Direction :: Continue the notebook on pruning the TinyLlama model from the point where it stops.

Passage shown ::
* * * * * * *
# Import Required Libraries
This cell:
- Imports standard libraries for file handling, timing, and mathematical operations.
- Imports PyTorch for deep learning operations and pruning utilities.
- Imports Hugging Face Transformers for model and tokenizer handling.

In [1]:
import os
import time
import math
import torch
import torch.nn as nn
import torch.nn.utils.prune as prune
from transformers import AutoModelForCausalLM, AutoTokenizer

# Define Model and Evaluation Settings
This cell:
- Specifies the model name to be used for pruning and evaluation.
- Defines the fraction of neurons to prune in the MLP layers (`MLP_PRUNE_FRAC`).
- Sets the maximum number of tokens to generate during inference.
- Provides sample texts for benchmarking latency, throughput, and perplexity.

In [2]:
MODEL_NAME     = "TinyLlama/TinyLlama-1.1B-Chat-v1.0"
MLP_PRUNE_FRAC = 0.5       # fraction of inner neurons to prune
MAX_NEW_TOKENS = 50
PROMPT = (
    "Over the next decade, sustainable energy solutions will revolutionize "
    "global power grids, reducing carbon footprints and fostering resilient "
    "communities through innovative storage and distribution technologies."
)
PERP_TEXT = (
    "Artificial intelligence (AI) is intelligence demonstrated by machines, in contrast "
    "to the natural intelligence displayed by humans and animals. Leading AI textbooks "
    "define the field as the study of intelligent agents: any system that perceives "
    "its environment and takes actions that maximize its chance of achieving its goals."
)


# Load Model and Tokenizer
This function:
- Loads the tokenizer and model using Hugging Face Transformers.
- Configures the model to use FP16 precision for faster inference.
- Moves the model to the specified device (CPU or GPU).
- Sets the model to evaluation mode to disable gradient computations.

In [3]:
def load_model_and_tokenizer(model_name: str, device: torch.device):
    """
    TODO:
      - Load AutoTokenizer.from_pretrained(model_name, use_fast=True)
      - Load AutoModelForCausalLM.from_pretrained(model_name, torch_dtype=torch.float16)
      - Move model to `device` and set to .eval()
      - Return tokenizer, model
    """
    tokenizer = AutoTokenizer.from_pretrained(model_name, use_fast=True)
    # load model in FP16 for faster inference
    model = AutoModelForCausalLM.from_pretrained(
        model_name,
        torch_dtype=torch.float16
    )
    # move to device and set to eval
    model = model.to(device)
    model.eval()
    return tokenizer, model

# Measure Baseline Performance
This function:
- Measures the baseline performance of the model before pruning.
* * * * * * *
Rows from a data collection
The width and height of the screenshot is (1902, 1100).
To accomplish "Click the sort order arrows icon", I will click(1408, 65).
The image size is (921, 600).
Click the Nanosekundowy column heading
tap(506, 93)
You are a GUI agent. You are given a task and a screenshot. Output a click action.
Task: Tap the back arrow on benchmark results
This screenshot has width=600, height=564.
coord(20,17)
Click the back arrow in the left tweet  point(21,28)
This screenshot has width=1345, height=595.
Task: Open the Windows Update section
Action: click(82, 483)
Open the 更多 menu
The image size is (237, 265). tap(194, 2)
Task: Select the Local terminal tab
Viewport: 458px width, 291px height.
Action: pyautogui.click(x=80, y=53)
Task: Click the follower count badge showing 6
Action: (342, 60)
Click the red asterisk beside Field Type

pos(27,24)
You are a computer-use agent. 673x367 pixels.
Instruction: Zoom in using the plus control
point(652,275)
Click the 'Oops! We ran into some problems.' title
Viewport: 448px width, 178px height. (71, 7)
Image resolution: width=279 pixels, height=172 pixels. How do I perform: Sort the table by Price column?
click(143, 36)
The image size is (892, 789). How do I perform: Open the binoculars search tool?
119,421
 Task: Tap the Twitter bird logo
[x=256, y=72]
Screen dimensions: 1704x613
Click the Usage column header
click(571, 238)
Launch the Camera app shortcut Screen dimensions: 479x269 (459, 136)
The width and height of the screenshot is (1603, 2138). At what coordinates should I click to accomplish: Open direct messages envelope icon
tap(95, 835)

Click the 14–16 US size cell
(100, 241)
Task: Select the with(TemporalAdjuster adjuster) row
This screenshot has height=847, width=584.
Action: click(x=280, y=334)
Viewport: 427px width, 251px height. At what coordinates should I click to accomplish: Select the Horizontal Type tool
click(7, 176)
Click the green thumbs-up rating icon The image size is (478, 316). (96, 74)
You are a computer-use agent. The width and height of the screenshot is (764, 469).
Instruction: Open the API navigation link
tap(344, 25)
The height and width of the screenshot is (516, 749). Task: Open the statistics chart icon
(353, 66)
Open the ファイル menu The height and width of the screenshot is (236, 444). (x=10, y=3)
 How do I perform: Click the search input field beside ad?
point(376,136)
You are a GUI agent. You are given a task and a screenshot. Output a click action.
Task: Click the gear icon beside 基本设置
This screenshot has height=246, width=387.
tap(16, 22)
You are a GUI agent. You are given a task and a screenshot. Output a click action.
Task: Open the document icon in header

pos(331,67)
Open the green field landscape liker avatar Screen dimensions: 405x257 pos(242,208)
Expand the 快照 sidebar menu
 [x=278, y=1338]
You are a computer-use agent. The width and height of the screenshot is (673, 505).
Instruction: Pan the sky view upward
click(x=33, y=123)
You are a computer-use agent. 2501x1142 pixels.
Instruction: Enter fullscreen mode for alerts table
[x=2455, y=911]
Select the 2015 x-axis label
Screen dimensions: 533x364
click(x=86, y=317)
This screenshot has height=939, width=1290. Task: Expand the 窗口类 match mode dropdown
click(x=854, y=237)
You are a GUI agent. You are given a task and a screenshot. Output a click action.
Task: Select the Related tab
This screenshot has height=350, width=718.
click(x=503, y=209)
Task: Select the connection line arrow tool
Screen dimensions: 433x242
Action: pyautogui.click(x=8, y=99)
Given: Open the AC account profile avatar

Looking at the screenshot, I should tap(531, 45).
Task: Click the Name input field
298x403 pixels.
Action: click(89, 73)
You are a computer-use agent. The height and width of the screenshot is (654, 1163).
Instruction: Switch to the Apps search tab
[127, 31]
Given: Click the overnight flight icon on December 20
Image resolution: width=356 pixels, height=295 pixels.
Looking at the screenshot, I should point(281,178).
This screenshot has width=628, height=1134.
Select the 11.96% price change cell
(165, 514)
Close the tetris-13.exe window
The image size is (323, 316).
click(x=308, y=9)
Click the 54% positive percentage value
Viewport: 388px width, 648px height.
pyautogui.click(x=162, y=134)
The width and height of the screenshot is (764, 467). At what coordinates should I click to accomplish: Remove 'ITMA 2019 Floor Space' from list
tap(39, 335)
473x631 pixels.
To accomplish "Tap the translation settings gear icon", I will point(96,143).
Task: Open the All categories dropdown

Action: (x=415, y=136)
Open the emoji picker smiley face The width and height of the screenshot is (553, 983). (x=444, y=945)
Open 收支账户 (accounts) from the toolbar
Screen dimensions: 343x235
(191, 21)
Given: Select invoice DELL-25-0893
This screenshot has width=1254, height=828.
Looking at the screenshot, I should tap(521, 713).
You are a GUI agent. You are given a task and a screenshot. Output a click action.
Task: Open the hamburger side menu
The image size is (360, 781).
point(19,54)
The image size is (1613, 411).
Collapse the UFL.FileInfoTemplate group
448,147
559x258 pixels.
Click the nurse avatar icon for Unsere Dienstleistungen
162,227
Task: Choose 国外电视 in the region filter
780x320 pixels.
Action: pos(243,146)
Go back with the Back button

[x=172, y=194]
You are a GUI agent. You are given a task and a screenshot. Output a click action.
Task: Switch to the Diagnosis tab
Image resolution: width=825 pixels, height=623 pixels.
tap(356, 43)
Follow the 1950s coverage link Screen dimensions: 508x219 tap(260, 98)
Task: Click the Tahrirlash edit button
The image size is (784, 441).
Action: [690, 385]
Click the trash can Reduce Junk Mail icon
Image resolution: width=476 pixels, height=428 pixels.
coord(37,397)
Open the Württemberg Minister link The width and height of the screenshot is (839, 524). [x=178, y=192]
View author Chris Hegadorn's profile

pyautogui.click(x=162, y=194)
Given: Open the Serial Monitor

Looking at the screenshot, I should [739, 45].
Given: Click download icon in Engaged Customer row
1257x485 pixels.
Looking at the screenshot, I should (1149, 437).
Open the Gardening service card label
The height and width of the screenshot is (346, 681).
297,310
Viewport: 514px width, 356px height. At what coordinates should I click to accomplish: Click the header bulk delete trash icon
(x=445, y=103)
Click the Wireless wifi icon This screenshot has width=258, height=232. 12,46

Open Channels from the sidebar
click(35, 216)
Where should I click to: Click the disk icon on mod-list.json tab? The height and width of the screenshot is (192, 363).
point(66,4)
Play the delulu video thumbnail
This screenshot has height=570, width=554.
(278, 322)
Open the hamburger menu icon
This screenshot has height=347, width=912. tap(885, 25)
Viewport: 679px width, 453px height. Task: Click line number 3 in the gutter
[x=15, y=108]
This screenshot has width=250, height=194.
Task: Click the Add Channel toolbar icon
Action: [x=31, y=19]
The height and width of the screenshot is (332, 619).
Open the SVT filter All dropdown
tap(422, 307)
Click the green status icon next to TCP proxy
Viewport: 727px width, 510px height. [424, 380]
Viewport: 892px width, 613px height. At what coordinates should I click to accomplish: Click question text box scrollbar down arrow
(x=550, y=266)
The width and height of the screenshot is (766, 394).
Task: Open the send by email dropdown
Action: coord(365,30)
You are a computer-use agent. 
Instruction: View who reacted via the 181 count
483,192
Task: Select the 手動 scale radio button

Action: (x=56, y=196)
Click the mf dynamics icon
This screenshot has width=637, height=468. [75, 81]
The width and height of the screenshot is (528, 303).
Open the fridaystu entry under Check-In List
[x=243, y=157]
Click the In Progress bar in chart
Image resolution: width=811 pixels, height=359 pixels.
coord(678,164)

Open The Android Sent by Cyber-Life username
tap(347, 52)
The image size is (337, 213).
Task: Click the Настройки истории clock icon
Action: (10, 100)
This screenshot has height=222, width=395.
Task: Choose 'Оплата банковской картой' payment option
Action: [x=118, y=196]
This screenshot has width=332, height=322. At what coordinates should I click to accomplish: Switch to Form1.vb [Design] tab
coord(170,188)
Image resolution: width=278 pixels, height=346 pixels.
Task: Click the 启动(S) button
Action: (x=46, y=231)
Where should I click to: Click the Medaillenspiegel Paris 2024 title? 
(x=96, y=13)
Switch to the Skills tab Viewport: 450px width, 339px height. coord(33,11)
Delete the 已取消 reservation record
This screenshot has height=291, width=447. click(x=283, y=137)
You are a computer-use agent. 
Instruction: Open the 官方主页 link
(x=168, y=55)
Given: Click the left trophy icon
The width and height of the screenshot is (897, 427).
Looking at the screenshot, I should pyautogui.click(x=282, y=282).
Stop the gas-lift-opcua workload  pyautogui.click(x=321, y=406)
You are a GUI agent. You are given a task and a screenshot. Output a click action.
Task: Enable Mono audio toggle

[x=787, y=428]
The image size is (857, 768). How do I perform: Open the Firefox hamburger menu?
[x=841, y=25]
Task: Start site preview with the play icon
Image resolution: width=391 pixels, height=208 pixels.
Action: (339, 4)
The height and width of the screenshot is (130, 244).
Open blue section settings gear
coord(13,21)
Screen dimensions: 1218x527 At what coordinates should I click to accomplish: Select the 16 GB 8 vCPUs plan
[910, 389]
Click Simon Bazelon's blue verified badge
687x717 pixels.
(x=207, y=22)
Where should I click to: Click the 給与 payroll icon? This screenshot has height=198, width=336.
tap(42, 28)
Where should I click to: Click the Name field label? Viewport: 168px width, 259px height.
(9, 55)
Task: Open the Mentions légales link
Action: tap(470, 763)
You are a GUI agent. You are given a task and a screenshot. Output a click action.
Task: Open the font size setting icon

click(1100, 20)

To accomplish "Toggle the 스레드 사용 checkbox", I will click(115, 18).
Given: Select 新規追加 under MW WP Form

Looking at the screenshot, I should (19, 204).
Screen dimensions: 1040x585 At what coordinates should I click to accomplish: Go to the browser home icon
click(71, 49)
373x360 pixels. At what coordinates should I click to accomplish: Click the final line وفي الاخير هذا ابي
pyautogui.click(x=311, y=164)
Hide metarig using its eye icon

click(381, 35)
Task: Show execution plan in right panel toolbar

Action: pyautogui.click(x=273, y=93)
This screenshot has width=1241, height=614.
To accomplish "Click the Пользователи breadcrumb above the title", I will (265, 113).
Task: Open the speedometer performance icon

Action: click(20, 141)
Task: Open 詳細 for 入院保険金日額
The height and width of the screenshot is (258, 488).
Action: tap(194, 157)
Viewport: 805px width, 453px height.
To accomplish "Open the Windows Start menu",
* * * * * * *
Output for this exercise ::
- Evaluates:
  - **Latency**: Time taken to generate tokens for a given prompt.
  - **Throughput**: Tokens generated per second.
  - **Peak GPU Memory Usage**: Maximum memory used during inference.
  - **Perplexity**: A measure of how well the model predicts the given text.
- Prints the baseline metrics for comparison with the pruned model.

In [None]:
def measure_latency_and_throughput(model, tokenizer, prompt: str, device: torch.device, max_new_tokens=50, runs=3):
    """
    Measure latency and throughput for text generation.

    Args:
        model: The language model to evaluate.
        tokenizer: The tokenizer associated with the model.
        prompt (str): Input prompt for text generation.
        device (torch.device): Device to run the model on.
        max_new_tokens (int): Maximum number of new tokens to generate.
        runs (int): Number of runs for averaging metrics.

    Returns:
        tuple: Average latency (seconds) and throughput (tokens per second).
    """
    model.eval()
    inputs = tokenizer(prompt, return_tensors="pt", padding=True, truncation=True).to(device)

    # Warmup
    with torch.inference_mode():
        _ = model.generate(**inputs, max_new_tokens=8)

    latencies = []
    throughputs = []
    for _ in range(runs):
        if device.type == "cuda":
            torch.cuda.synchronize()
        t0 = time.perf_counter()
        with torch.inference_mode():
            outputs = model.generate(**inputs, max_new_tokens=max_new_tokens)
        if device.type == "cuda":
            torch.cuda.synchronize()
        t1 = time.perf_counter()

        gen_len = outputs.shape[1] - inputs["input_ids"].shape[1]
        latency = t1 - t0
        throughput = gen_len / latency if latency > 0 else float("nan")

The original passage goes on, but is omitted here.